È un passaggio fondamentale: molti hanno questa attitudine, ma pochi la coltivano e la analizzano; perché ci colpiscono determinati particolari e non altri o, meglio ancora, perché non la visione complessiva?
Lo zaino l’avevo messo io, una occhiata generale l’ho data all’esposizione, eppure proprio in negozio ebbi modo di provarmi in tale attitudine: mica guardavo tutto, eppure mi accorgevo che qualcosa era cambiato o qualcosa d’altro stava subendo alterazioni. Ripeto: io uso molto le zone ai lati del campo visivo; quando guido guardo davanti ma vedo ai lati e, a casa, mi ricordo immancabilmente di qualche particolare registrato, oppure, in un successivo passaggio, rimarco i cambiamenti.

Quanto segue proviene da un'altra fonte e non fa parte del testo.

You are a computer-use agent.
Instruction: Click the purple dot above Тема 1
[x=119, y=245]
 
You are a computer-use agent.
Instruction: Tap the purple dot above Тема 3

Questa l’introduzione: attenzione ai particolari, ma spesso non quelli guardati ma quelli notati e visti ai margini e che acquisiscono importanza successivamente.
Dunque: incontro una persona e molte volte non la vedo, almeno non generalmente; la guardo, so riconoscerla successivamente, e la saprei descrivere ma le fotografie mentali che la riguardano affioreranno al ricordo più tardi, inconsapevolmente, oppure, conoscendomi, volontariamente. Ma se mi si interrogasse nell’immediato dell’incontro sarebbe curioso: io ho guardato il viso, parlandoci del resto… o tutto l’insieme, ma subito, magari, di primo acchito, non saprei dire se tale persona, che ne so… , aveva o meno gli occhiali: ma saprei dire con certezza che scarpe, che colore per le unghie, o che sedere… aveva senza averlo guardato direttamente, ma visto perifericamente. E il particolare mi resta impresso a lungo.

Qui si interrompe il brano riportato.